The fact that the security has been issued on top of a Blockchain leads to the additional efficiency gains such as single step reconciliations and almost instantaneous clearing and settlement. This smashes the target of the EU to have clearing and settlement completed in at most T+2.

This would decrease a number of counter party and credit risks for users of DAXP. Not to mention the fact that cost would be significantly cut as clearing, settlement, reporting and compliance services will be automated.

BlockEx has also developed other services that bridge the gap between assets in the current capital markets infrastructure to be transferred into DAXP, however, this will be revealed later on.

Among many benefits ESMA claims that there are a number of downsides. This is inherent to financial markets and not DLT itself. For example, ESMA claims cyber-security issues are not fully addressed by DTL. Has ESMA forgotten about the Bangladeshi bank heist in 2016? Was this because the technology was not robust enough? Cyber security is always going to be an issue regardless of the technology used. ESMA also states that KYC and AML procedures may not be adequate. Again this is an issue of the existing system not the technology itself.

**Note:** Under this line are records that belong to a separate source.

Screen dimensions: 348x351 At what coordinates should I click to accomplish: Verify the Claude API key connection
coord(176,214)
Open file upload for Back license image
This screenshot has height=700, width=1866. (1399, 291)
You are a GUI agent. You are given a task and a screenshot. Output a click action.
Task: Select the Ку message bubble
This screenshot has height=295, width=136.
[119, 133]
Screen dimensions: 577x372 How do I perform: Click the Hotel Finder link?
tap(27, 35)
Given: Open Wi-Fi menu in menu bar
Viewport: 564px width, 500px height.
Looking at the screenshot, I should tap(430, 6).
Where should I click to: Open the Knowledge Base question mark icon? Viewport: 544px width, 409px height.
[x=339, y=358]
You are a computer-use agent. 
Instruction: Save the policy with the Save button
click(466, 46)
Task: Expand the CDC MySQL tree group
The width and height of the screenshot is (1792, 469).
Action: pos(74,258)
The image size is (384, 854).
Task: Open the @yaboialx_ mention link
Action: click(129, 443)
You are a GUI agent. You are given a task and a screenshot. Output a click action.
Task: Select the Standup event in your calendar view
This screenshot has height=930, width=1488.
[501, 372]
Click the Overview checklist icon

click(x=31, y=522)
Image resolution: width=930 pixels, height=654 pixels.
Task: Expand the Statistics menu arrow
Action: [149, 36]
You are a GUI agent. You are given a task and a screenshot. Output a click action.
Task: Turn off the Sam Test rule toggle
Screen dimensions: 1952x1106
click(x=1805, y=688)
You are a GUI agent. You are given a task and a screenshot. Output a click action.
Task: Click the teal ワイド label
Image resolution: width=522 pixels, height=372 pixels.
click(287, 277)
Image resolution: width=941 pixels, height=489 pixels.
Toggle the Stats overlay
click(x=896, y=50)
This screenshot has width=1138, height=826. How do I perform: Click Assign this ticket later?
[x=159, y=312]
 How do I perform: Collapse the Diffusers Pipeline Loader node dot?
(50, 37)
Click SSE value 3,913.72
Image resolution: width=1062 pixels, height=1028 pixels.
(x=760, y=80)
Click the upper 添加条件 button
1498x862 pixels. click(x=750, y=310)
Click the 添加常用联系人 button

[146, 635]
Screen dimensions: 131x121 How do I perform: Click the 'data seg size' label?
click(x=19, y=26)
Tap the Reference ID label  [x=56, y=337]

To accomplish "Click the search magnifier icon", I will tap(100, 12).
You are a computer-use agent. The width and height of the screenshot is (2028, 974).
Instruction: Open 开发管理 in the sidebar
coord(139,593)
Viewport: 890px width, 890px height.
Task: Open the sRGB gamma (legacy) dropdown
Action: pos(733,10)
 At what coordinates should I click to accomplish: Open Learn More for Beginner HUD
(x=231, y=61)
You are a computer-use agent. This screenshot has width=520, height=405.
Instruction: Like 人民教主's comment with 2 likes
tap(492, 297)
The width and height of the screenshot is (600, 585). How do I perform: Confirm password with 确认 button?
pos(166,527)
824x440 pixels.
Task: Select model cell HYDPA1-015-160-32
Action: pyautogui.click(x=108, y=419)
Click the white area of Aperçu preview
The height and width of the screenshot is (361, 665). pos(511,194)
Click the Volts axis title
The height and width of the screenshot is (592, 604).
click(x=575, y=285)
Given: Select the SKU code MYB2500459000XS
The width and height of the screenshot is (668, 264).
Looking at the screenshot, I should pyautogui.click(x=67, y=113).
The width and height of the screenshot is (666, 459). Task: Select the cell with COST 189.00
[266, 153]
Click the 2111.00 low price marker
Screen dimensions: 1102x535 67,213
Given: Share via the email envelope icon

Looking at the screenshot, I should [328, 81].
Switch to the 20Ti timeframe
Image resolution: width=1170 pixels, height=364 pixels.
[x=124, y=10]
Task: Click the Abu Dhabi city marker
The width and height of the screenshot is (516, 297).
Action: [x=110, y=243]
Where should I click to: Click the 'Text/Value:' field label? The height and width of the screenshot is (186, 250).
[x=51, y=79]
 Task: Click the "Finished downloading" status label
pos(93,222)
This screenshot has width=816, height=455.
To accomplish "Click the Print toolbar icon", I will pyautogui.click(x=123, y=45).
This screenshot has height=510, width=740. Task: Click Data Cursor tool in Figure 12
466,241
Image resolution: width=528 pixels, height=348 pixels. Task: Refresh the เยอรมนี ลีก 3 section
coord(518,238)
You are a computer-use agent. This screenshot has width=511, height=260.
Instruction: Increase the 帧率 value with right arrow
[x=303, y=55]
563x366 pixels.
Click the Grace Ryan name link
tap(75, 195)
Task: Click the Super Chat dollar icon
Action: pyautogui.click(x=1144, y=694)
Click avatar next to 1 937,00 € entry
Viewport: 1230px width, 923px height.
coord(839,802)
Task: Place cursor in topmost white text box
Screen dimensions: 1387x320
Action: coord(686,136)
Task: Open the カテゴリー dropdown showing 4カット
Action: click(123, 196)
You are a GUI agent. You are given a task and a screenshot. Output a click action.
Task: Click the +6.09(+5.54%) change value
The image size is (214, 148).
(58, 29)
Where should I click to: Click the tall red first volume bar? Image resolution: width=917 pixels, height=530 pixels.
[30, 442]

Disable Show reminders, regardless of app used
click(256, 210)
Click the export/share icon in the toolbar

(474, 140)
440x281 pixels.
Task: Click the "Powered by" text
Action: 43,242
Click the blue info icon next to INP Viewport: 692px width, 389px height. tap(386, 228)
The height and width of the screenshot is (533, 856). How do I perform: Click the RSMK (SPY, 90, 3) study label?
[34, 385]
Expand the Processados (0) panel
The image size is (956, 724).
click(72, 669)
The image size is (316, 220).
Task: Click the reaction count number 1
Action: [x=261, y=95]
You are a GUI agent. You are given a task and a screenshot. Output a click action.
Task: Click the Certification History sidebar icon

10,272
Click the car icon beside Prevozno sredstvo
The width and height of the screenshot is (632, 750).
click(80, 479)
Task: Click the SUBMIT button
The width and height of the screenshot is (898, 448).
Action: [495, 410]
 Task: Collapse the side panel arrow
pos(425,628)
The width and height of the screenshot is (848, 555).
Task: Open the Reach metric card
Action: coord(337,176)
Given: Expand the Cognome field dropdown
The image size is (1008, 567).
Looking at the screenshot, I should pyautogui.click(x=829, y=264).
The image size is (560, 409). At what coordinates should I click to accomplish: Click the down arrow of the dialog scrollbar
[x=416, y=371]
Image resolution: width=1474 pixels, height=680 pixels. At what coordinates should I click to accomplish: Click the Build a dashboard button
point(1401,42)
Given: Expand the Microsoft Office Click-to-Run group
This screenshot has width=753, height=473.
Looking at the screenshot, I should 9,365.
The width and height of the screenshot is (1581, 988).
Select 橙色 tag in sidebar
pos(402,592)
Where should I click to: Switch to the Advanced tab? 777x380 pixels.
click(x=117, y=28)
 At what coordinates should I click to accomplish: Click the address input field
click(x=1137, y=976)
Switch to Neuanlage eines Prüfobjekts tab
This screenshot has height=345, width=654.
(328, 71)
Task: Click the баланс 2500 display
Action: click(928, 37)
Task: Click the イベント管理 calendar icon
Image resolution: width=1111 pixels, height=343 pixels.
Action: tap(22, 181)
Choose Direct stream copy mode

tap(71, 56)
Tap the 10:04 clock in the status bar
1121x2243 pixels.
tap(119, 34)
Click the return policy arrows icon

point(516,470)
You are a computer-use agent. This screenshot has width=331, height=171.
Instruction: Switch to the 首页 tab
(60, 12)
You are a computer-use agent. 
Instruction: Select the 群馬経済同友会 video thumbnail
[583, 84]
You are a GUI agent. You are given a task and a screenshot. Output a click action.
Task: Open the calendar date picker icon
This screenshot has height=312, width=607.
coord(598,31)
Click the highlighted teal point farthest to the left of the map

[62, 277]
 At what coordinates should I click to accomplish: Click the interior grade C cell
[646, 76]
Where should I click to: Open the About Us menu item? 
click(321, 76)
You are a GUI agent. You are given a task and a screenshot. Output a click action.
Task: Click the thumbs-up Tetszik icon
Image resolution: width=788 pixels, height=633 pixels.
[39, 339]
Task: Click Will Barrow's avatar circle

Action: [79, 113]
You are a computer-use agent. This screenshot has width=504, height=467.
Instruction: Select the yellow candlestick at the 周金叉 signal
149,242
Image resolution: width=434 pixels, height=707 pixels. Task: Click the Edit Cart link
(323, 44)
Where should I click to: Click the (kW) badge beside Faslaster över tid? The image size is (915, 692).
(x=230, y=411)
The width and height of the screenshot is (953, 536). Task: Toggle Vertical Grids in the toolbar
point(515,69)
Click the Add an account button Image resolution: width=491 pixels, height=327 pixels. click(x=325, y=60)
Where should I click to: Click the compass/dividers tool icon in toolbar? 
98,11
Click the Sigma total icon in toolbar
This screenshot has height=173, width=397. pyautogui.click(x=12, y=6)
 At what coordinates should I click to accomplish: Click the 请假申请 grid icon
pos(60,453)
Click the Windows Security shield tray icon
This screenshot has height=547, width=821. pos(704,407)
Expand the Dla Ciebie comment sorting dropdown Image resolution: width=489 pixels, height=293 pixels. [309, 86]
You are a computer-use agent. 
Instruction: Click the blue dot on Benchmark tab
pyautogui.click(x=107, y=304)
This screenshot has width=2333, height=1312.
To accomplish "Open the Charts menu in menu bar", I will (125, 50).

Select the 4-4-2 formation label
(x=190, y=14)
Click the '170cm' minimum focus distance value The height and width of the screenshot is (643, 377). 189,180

Another complaint is that implementing DTL to existing market structures could lead to a decrease in competition as market operators will have monopolies. They could charge high entry fees, not too dissimilar to the London Stock Exchange, especially if you consider the merger attempts with Deutsche Borse. ESMA says this could have a negative impact of the cost and quality of the service.

To conclude, ESMA has reiterated that the financial services industry is going to be disrupted by Blockchain start-ups or collaborations, as the benefits and cost savings are too great. Blockchain technology is here to stay. The potential risks of Blockchain technology implementation into financial markets infrastructure are risks that are inherent to any financial infrastructure regardless of the technology. The incumbent entities have everything to lose if they fail to take advantage of this new technology.